IBM has been partnering with a Japanese semiconductor-equipment maker, to commercialize a solar energy technology developed by IBM scientists. Tokyo Ohka Kogyo Co. will collaborate on equipment and process designs.

In the article "IBM, Partner Develop Solar Technology", William M. Bulkeley of the Wall Street Journal (subscription required) talks about how IBM has developed new thin-film solar technology to help with make sunlight into electricity but be readily applied to windows of buildings. Today, photo-voltaic cells are thicker and more expensive (First Solar tripled revenues to $500 million last year with average price of $1.12/Watt). IBM hopes to deliver product at less than $1 per watt.  and as roofing attachments, the potential application of the thin film technology is broader and more easily deployed. This technology known as "Photovoltaic solar cells" are a highly pursued idea, as a score of companies are trying to create the same sort of technology.   

Applying a thin, electrical production film to tinted office building windows, and roofs could produce enough energy for lights and air-conditioning, which reduces much of the peak demands on the electrical grid.

The way I see it, this new technology has the potential to play an important role as business becomes more green and less reliant on the electrical grid to power the massive cooling machines of modern office buildings.
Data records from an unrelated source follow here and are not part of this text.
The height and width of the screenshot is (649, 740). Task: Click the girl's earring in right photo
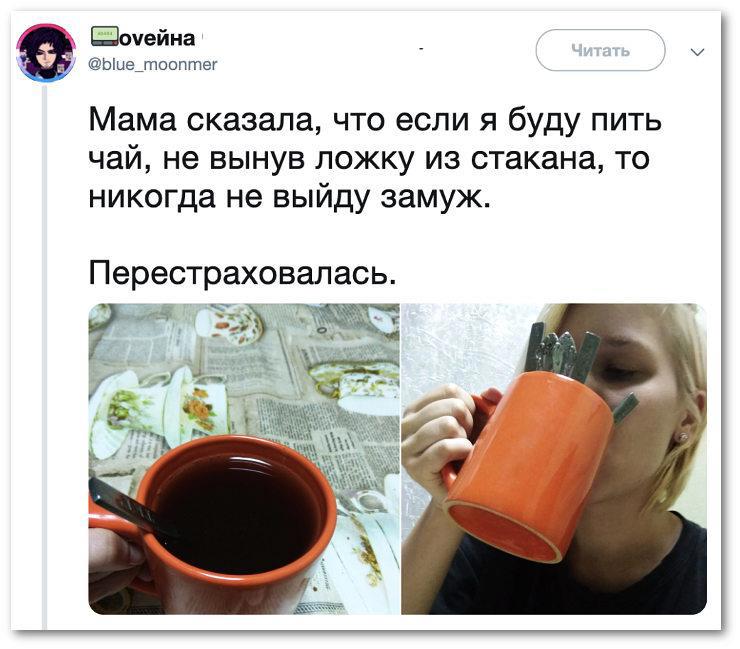tap(681, 438)
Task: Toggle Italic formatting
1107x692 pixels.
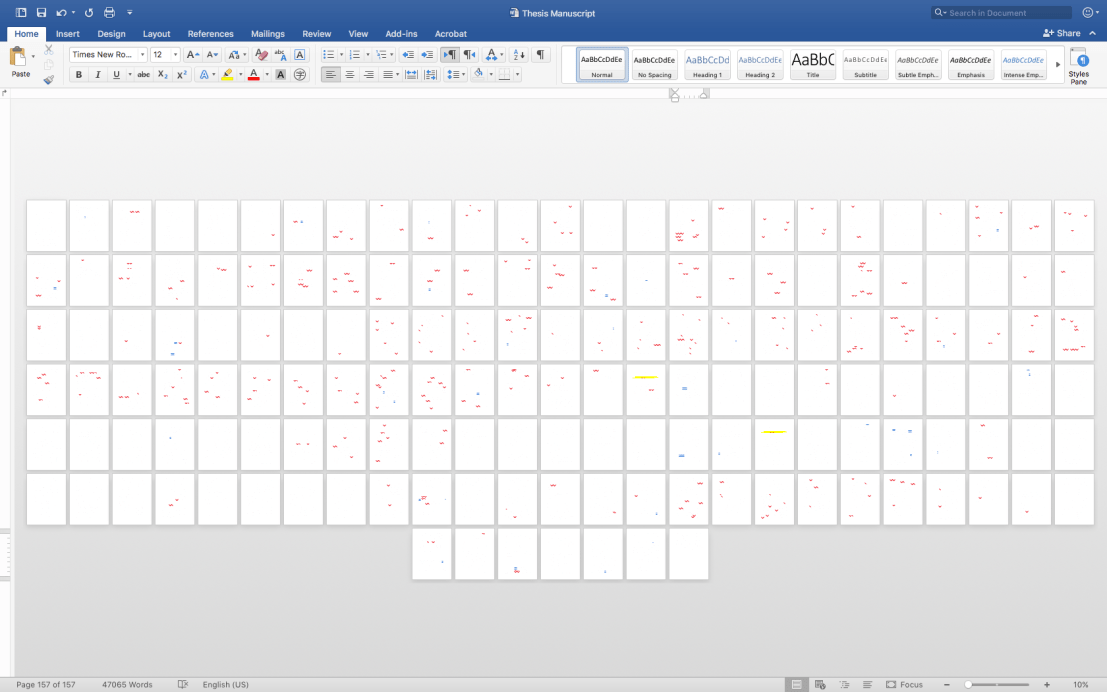Action: (x=97, y=75)
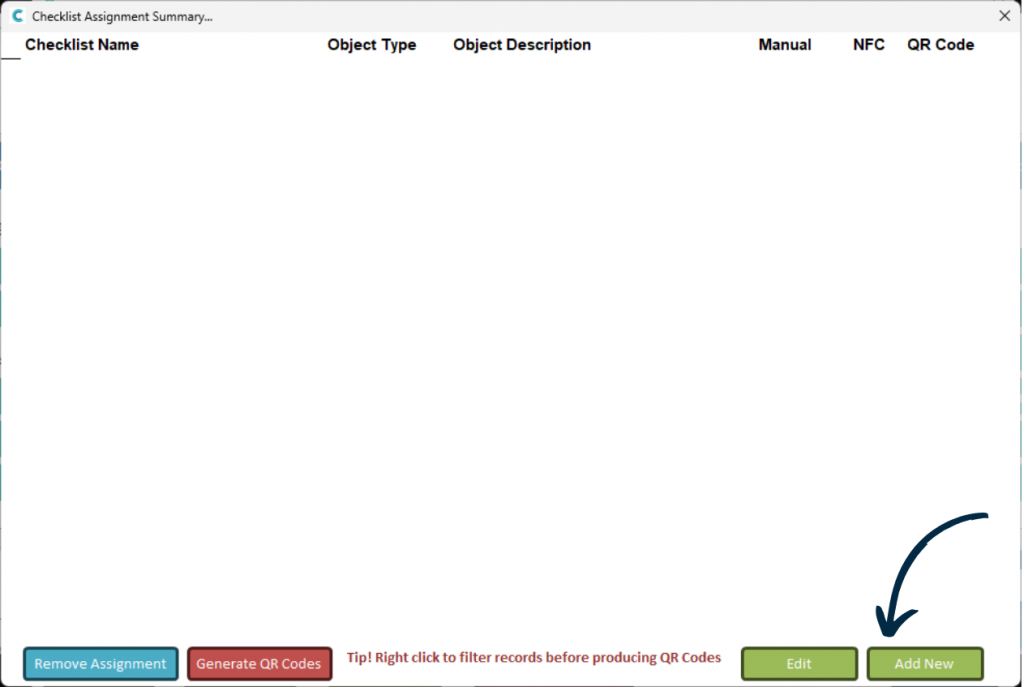Image resolution: width=1024 pixels, height=687 pixels.
Task: Click blank header space between Checklist Name and Object Type
Action: point(233,45)
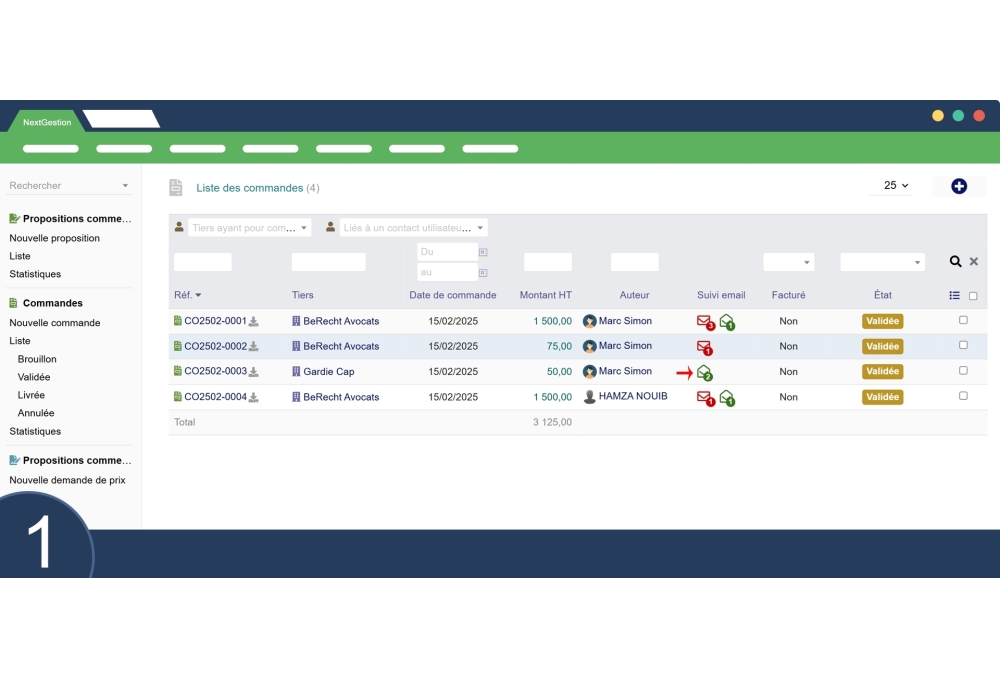Open sent email tracking icon on CO2502-0001 row

tap(704, 321)
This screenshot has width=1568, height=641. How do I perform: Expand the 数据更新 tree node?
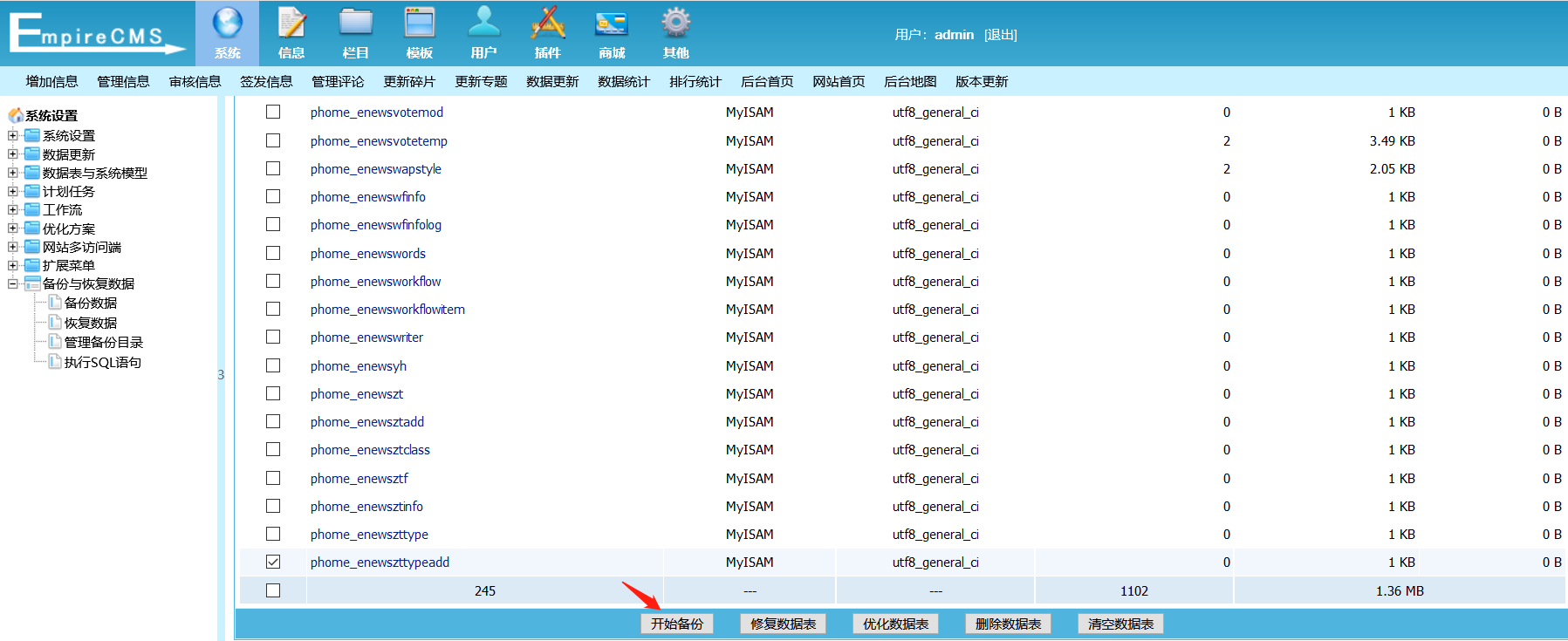tap(13, 154)
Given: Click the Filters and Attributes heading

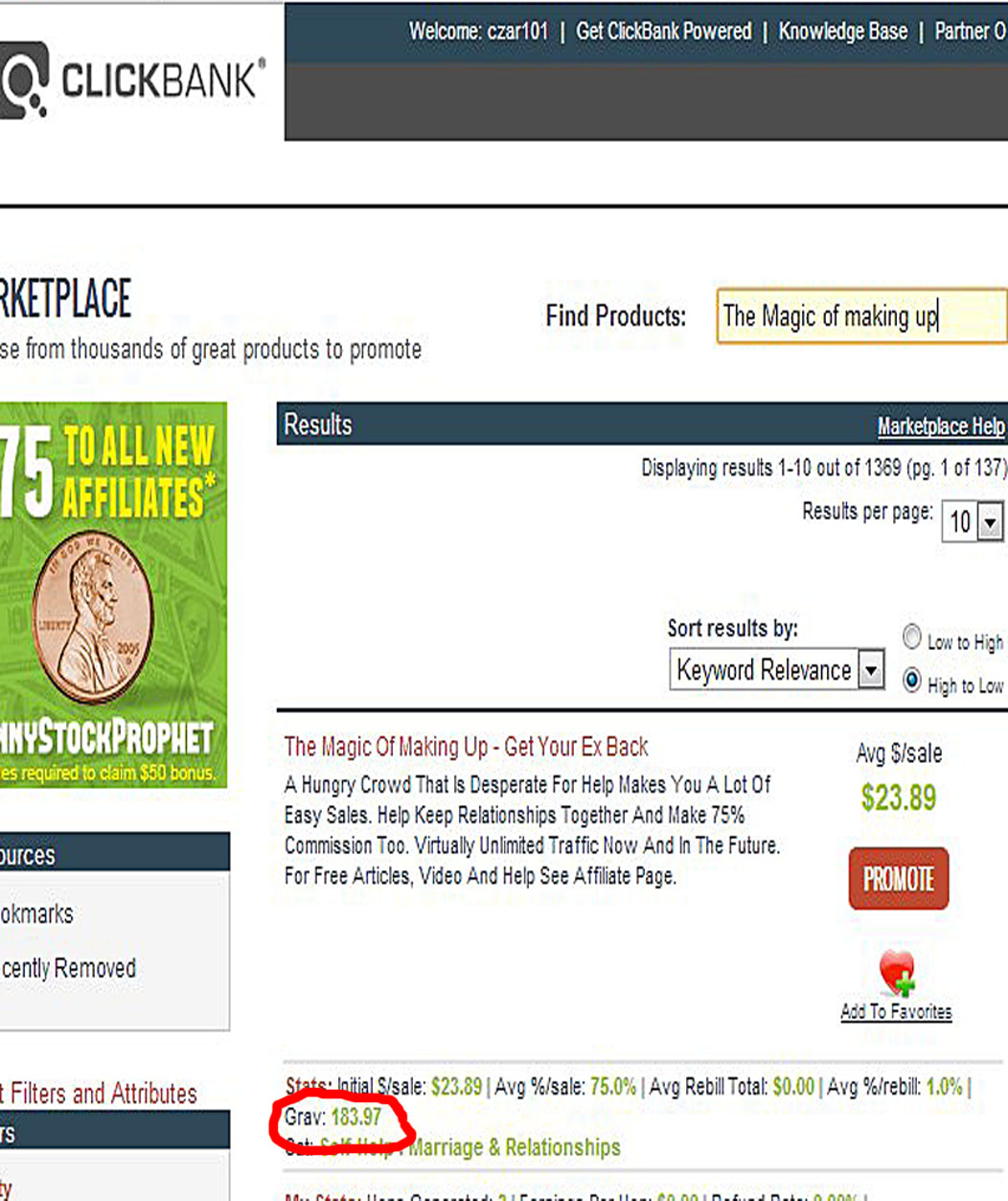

If building owners take up the responsibility to invest in thin films over the windows to power the cooling of their buildings, they can more easily attract power-hungry tenants – large firms with big computers for example – that can appreciate the lower power costs and big windows.

I see this as a big step in the right direction towards energy self-reliance and I applaud IBM for it's new technology and hope that they can commercialize it quickly.